Data to process START
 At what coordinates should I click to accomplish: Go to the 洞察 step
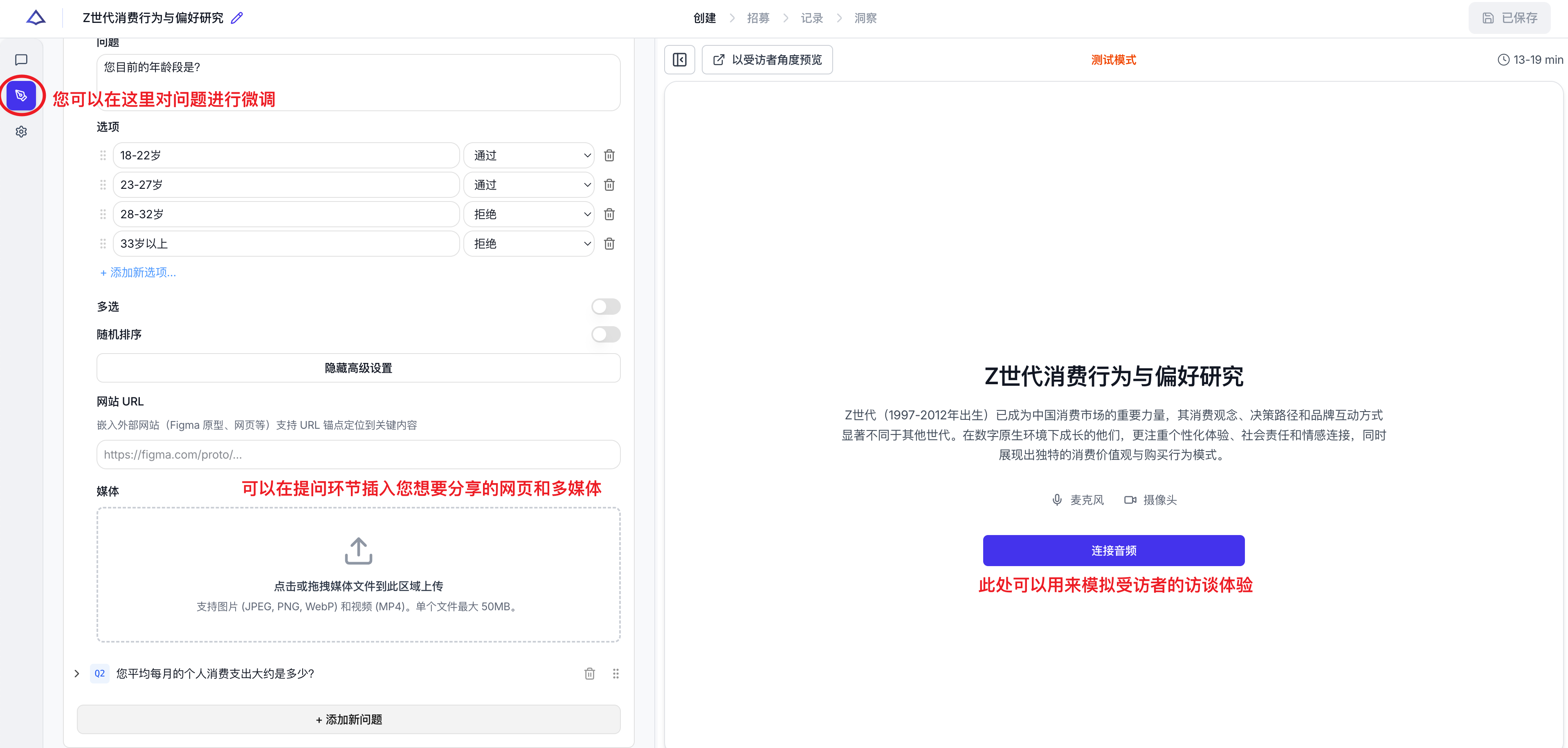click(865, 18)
Data to process END
Data to process START
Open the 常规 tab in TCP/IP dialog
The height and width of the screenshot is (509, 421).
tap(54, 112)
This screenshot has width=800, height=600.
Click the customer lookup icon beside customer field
Data to process END
(About this task): Your answer should consist only of the lines above between the line holding "This screenshot has width=800, height=600." and the line holding "Click the customer", inclusive, each transcribed exactly.

(Response to this task):
This screenshot has width=800, height=600.
Click the customer lookup icon beside customer field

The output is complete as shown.